◆ **What the task requires**: Every record must appear in the response exactly as given.

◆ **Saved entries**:
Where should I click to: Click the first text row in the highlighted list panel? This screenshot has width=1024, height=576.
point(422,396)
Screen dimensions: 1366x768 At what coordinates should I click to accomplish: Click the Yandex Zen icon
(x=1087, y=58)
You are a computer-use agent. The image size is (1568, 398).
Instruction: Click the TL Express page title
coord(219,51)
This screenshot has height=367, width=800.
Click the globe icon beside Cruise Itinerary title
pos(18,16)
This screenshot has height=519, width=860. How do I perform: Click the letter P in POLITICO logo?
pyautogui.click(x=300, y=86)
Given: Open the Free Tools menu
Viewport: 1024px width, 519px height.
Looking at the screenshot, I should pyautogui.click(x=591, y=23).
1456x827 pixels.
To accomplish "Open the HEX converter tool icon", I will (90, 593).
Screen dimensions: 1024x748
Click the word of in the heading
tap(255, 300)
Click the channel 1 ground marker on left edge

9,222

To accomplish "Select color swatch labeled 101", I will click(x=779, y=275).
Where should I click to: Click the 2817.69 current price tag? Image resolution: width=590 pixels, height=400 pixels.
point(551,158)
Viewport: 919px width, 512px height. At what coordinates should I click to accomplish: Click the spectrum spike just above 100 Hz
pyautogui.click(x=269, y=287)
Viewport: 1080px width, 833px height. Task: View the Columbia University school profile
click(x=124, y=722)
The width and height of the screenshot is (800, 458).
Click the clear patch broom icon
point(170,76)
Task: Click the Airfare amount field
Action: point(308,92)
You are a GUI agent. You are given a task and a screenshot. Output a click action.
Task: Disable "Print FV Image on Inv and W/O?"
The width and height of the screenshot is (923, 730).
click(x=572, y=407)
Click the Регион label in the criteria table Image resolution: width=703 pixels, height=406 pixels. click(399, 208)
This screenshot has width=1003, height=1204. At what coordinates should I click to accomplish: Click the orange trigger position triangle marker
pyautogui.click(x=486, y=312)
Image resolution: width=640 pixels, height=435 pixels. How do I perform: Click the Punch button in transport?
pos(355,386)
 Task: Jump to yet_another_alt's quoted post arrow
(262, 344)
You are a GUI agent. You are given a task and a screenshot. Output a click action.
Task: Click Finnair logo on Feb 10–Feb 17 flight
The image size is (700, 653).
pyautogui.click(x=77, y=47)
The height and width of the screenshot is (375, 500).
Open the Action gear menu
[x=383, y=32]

◆ **Your solution**:
Where should I click to: Click the first text row in the highlighted list panel? This screenshot has width=1024, height=576.
point(422,396)
Screen dimensions: 1366x768 At what coordinates should I click to accomplish: Click the Yandex Zen icon
(x=1087, y=58)
You are a computer-use agent. The image size is (1568, 398).
Instruction: Click the TL Express page title
coord(219,51)
This screenshot has height=367, width=800.
Click the globe icon beside Cruise Itinerary title
pos(18,16)
This screenshot has height=519, width=860. How do I perform: Click the letter P in POLITICO logo?
pyautogui.click(x=300, y=86)
Given: Open the Free Tools menu
Viewport: 1024px width, 519px height.
Looking at the screenshot, I should pyautogui.click(x=591, y=23).
1456x827 pixels.
To accomplish "Open the HEX converter tool icon", I will (90, 593).
Screen dimensions: 1024x748
Click the word of in the heading
tap(255, 300)
Click the channel 1 ground marker on left edge

9,222

To accomplish "Select color swatch labeled 101", I will click(x=779, y=275).
Where should I click to: Click the 2817.69 current price tag? Image resolution: width=590 pixels, height=400 pixels.
point(551,158)
Viewport: 919px width, 512px height. At what coordinates should I click to accomplish: Click the spectrum spike just above 100 Hz
pyautogui.click(x=269, y=287)
Viewport: 1080px width, 833px height. Task: View the Columbia University school profile
click(x=124, y=722)
The width and height of the screenshot is (800, 458).
Click the clear patch broom icon
point(170,76)
Task: Click the Airfare amount field
Action: point(308,92)
You are a GUI agent. You are given a task and a screenshot. Output a click action.
Task: Disable "Print FV Image on Inv and W/O?"
The width and height of the screenshot is (923, 730).
click(x=572, y=407)
Click the Регион label in the criteria table Image resolution: width=703 pixels, height=406 pixels. click(399, 208)
This screenshot has width=1003, height=1204. At what coordinates should I click to accomplish: Click the orange trigger position triangle marker
pyautogui.click(x=486, y=312)
Image resolution: width=640 pixels, height=435 pixels. How do I perform: Click the Punch button in transport?
pos(355,386)
 Task: Jump to yet_another_alt's quoted post arrow
(262, 344)
You are a GUI agent. You are given a task and a screenshot. Output a click action.
Task: Click Finnair logo on Feb 10–Feb 17 flight
The image size is (700, 653).
pyautogui.click(x=77, y=47)
The height and width of the screenshot is (375, 500).
Open the Action gear menu
[x=383, y=32]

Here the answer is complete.